The sub function searches a string for matches to a regular expression just like grep does. However, rather than reporting matches, it replaces them with a replacement string. The replacement is a literal string, not a regex.

days <- c('Monday', 'Tuesday', 'Wednesday', 'Thursday', 'Friday', 'Saturday', 'Sunday')

grep('day', days, value = TRUE)

sub('day', 'DAY', days)

sub only acts on the first occurrence of the pattern. To replace all accurrences use gsub.

sub('e', '.E.', 'Wednesday')

gsub('e', '.E.', 'Wednesday')

backtracing

Characters in a regular expression can be grouped using parentheses: (Wednes)(day).

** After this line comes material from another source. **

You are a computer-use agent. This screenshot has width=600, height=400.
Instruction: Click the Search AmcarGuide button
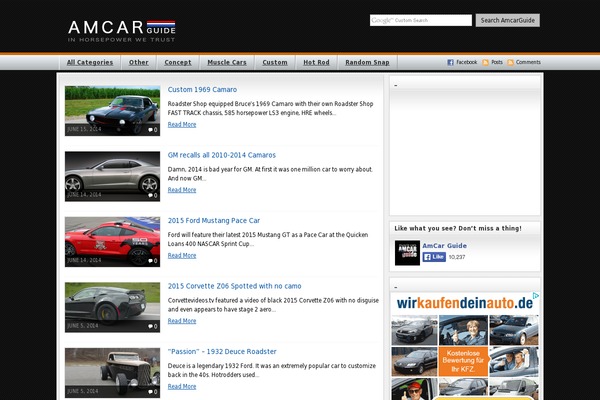tap(507, 20)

The ability to recall these groups individually is called backtracing. Backtracing allows for preserving a partial match during substitution, whereas normally the entire match is replaced.

sub('day', 'DAY', 'Wednesday')

sub('.*day', 'DAY', 'Wednesday')

sub('(.*)(day)', 'DAY', 'Wednesday')

sub('(.*)(day)', '\\1\\2', 'Wednesday')

sub('(.*)(day)', '\\1', 'Wednesday')

sub('(.*)(day)', '\\1DAY', 'Wednesday')